▸ Task: Only the lines below between the one holding "The width and" and the one holding "the assistance sentence", inclusive, are to be reproduced word for word; the pictures are to be left out.

-- Task input follows --

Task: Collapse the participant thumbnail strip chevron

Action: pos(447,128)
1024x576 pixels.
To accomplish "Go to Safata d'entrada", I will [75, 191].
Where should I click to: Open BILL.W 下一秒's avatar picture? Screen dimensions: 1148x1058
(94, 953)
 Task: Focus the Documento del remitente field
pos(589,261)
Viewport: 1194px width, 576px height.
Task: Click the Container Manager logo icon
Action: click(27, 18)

-- Task input concluded --
-- Task input follows --

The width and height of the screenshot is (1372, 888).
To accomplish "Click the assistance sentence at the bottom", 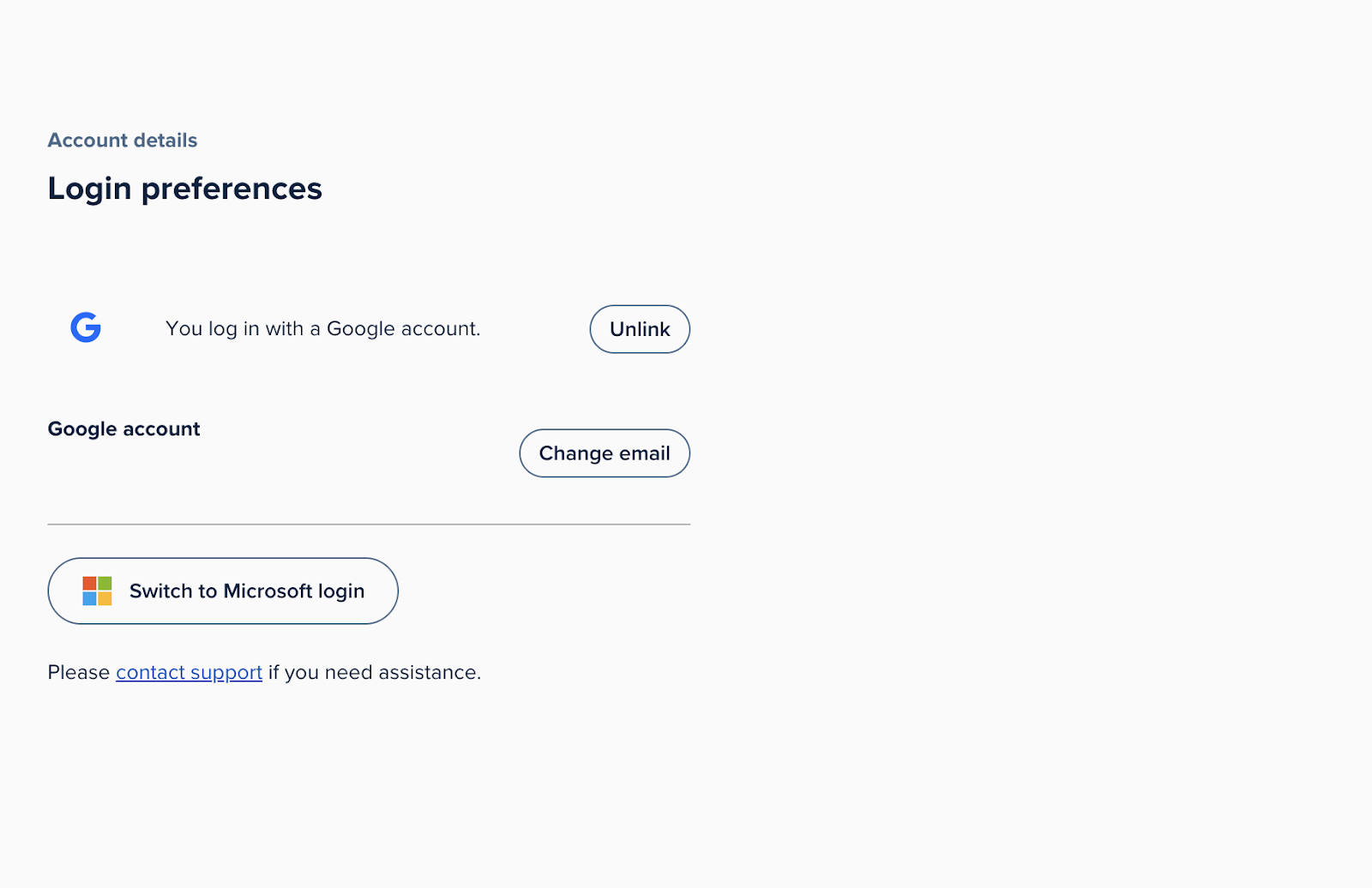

-- Task input concluded --

▸ Your solution:
The width and height of the screenshot is (1372, 888).
To accomplish "Click the assistance sentence at the bottom", 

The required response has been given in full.